Emerging Beetle-Pathogen Symbioses and Their Consequences for Forest Health: Lessons from Rapid 'Ohi'a Death in Hawai'i
Emerging Beetle-Pathogen Symbioses and Their Consequences for Forest Health: Lessons from Rapid 'Ohi'a Death in Hawai'i
Boren, A.; Weber, S.; Keith, L. M.; Gillespie, R.; Roderick, G.; Roy, K.

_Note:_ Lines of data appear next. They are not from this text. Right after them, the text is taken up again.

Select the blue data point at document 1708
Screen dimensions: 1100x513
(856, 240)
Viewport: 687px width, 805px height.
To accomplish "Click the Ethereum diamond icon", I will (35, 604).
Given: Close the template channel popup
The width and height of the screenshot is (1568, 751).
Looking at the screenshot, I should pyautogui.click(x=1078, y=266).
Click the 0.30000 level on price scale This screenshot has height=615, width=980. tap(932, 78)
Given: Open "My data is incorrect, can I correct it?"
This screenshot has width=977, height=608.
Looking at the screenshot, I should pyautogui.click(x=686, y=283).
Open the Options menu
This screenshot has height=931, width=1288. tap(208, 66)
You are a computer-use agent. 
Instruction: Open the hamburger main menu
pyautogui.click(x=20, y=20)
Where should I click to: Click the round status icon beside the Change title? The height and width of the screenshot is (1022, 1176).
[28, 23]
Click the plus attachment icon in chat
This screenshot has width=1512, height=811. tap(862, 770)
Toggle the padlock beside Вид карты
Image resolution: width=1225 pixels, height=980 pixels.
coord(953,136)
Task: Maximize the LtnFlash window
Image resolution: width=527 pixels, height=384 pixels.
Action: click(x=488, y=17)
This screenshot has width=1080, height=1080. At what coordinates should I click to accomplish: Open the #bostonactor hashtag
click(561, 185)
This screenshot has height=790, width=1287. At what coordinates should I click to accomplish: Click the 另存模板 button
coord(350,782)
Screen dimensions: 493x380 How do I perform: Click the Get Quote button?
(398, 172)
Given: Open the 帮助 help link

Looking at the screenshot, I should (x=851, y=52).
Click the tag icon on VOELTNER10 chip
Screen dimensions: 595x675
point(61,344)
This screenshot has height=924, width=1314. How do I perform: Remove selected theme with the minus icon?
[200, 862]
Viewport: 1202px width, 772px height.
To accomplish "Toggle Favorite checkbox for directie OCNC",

AbstractInvasive ambrosia beetles and fungal pathogens threaten forest ecosystems worldwide, exemplified in Hawai'i by the widespread loss of keystone species '[o]hi'a (Metrosideros polymorpha), due to Rapid '[O]hi'a Death (ROD). A unique occurrence of five ambrosia beetle species (one native, four introduced) that vary in their symbiotic relationships with two introduced fungal pathogens provide an opportunity to test hypotheses of how opportunistic symbioses facilitate disease dynamics involving dominant forest trees. ROD is caused by two novel Ceratocystis fungal pathogens whose spores can spread via association with ambrosia beetles as they bore into '[o]hi'a trees. We examined beetle-pathogen interactions of all five ambrosia beetle species in three ROD-affected regions on Hawai'i Island, and used quantitative PCR (qPCR) to provide the first molecular confirmation of the two ROD pathogens associated with the exterior, mycangia, and gut of each beetle species. Results from generalized linear models and correlation networks show that pathogen acquisition and transport, including the potential for consumption and the presence of the pathogens, are determined by beetle invasion status and mycangia morphology. A niche construction framework suggests that both varying symbioses and opportunism facilitate disease spread, with the three invasive Xyleborus species emerging as key disease vectors. Identifying the beetle species that are more likely to contribute to disease spread, and understanding their biology as vectors, can inform targeted conservation strategies for '[o]hi'a and for insect-pathogen threats in forests worldwide, and illustrates the potential ecosystem-level impacts of novel and opportunistic symbioses between globally distributed invasive vectors and pathogens.